Noah Hotchkiss is making huge strides for Native people with disabilities.

After a car accident in 2009, Noah was left paralyzed from the waist down. After trying a handful of sports post-accident, in 2014 Noah was introduced to wheelchair basketball. Basketball opened so many doors for Noah, he decided to use it as an avenue for other Native people with disabilities.

Noah is a member of the Year 1 class of Dreamstarters, whose theme was Wellness. Noah used his grant to create the Tribal Adaptive Organization whose mission is to “use sports as a tool to impact and shape the lives of native population with disabilities.”

The first step was creating four basketball camps spanning across New Mexico, Colorado, and Arizona. The camps included instructional clinics and exhibition games. Now Tribal Adaptive hosts a multitude of games, tournaments, and even travels cross country. This summer Running Strong donated $5,000 which enabled him to take 5 talented young wheelchair basketball players to the University of Illinois Wheelchair Basketball Camp this summer.

Throughout his two years working on Tribal Adaptive Noah was also named a National Indian Gaming Youth Ambassador in 2016 as well as the 2016 Champion for Change by the Center for Native American Youth. He also spoke at the White House’s event, “Generation Indigenous: Raising Impact with Innovative and Proven Strategies, Philanthropic Native Youth Summit” in August of 2016.

All of that before he was 18.

This spring Noah was named the MVP of the National Wheelchair Basketball tournament and has committed to The University of Illinois Fighting Illini, a Division I school for wheelchair basketball.

The Illini have had wheelchair college basketball since 1947. In an interview with Indian Country Media Network he said,

“They have wheelchair basketball really dialed down.

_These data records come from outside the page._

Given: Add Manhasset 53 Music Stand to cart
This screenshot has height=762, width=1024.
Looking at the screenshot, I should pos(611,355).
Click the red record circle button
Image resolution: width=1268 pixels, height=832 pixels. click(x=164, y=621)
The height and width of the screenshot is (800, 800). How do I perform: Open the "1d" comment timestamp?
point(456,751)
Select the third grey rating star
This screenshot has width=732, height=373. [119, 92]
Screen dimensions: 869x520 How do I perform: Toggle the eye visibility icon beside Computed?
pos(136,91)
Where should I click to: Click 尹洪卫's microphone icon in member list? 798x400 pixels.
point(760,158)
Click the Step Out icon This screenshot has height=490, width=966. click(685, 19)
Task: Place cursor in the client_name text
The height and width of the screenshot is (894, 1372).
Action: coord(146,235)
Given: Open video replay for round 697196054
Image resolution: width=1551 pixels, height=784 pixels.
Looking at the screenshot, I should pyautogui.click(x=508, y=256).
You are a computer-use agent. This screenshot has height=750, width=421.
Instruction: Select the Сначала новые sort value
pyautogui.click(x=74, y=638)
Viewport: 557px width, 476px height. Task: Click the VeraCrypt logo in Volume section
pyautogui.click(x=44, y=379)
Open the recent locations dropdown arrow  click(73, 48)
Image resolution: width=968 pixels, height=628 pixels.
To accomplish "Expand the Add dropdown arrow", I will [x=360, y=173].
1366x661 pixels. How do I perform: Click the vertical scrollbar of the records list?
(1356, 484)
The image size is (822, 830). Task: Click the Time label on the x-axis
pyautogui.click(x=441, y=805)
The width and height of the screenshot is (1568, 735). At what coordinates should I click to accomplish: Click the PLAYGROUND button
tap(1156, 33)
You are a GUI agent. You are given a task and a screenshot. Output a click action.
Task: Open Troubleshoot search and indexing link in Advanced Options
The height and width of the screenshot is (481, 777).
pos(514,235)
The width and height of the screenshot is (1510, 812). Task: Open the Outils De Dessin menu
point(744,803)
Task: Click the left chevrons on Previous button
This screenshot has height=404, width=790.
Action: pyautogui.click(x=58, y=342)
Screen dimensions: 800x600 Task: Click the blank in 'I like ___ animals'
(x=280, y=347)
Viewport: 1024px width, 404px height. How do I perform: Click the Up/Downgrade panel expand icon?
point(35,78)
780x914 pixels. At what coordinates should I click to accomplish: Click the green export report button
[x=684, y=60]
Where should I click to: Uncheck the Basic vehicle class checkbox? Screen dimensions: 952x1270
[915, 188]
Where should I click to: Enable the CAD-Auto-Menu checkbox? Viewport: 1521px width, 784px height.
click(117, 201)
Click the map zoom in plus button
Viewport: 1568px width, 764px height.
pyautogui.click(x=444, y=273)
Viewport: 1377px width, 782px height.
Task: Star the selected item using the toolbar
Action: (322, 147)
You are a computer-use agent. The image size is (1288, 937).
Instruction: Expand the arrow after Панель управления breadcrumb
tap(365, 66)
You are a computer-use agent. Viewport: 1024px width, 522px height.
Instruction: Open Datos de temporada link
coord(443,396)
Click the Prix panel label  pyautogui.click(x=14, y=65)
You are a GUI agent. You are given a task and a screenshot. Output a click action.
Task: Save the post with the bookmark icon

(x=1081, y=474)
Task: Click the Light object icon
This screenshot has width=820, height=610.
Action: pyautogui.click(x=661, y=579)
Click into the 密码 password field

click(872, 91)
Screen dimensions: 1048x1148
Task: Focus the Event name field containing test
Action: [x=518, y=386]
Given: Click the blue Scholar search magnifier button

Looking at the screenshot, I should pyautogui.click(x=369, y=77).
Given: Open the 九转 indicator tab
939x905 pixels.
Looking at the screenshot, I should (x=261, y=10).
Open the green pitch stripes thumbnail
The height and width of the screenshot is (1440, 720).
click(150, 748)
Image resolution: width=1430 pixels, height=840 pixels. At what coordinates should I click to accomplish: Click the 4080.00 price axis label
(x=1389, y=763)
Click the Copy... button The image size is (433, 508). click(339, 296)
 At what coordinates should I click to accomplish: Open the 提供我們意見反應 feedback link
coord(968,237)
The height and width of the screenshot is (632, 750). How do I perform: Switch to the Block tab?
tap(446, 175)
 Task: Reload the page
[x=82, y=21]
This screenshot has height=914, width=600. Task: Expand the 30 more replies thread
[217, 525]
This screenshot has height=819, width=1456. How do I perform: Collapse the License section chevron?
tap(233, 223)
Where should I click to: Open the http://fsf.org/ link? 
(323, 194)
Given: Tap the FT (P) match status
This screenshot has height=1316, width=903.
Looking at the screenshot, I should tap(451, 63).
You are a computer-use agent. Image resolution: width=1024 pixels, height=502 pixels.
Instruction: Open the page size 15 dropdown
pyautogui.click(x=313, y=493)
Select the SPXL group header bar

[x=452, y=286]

It was kind of hard to pass up considering some of the other colleges, but in terms of academics, it’s the best sports school to go to if you want that and wheelchair basketball.”

Between his personal success and the success of Tribal Adaptive, Noah has broken down the stereotypes about what it means to be Native, what it means to be a person with disabilities, and has paved the way for a multitude of other Native athletes.

Noah, thank you so much for being such an inspiration and we are so proud to have you on the Running Strong team.